-------- SOURCE RECORDS --------

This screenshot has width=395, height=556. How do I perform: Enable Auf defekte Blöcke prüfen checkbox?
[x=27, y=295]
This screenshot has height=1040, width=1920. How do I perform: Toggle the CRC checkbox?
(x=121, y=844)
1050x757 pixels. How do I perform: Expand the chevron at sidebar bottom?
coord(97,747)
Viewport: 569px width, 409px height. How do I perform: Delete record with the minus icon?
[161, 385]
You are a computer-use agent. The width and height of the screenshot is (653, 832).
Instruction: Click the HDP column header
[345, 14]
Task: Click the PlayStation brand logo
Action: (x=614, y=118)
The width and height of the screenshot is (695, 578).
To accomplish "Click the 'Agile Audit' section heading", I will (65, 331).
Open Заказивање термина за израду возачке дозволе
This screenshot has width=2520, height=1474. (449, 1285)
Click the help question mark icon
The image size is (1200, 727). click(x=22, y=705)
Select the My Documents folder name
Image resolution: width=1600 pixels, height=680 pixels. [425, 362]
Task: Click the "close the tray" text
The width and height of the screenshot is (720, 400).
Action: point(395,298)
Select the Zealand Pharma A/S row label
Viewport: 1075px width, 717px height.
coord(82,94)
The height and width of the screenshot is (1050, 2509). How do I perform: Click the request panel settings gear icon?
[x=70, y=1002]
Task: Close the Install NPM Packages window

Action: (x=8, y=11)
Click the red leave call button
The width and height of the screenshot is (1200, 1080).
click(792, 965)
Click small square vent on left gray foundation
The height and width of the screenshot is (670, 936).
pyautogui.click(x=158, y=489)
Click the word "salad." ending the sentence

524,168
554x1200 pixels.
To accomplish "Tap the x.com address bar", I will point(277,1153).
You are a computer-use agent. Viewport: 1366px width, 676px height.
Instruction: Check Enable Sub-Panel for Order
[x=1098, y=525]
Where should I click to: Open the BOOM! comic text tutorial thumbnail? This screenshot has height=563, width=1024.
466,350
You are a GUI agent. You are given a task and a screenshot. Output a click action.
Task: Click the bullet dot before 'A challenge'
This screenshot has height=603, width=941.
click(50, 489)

--------

● DIRECTIONS FOR THIS TASK
In the records above, tally the lines where the word "will" appears, and give the number and nothing else.

● SOLUTION BELOW
2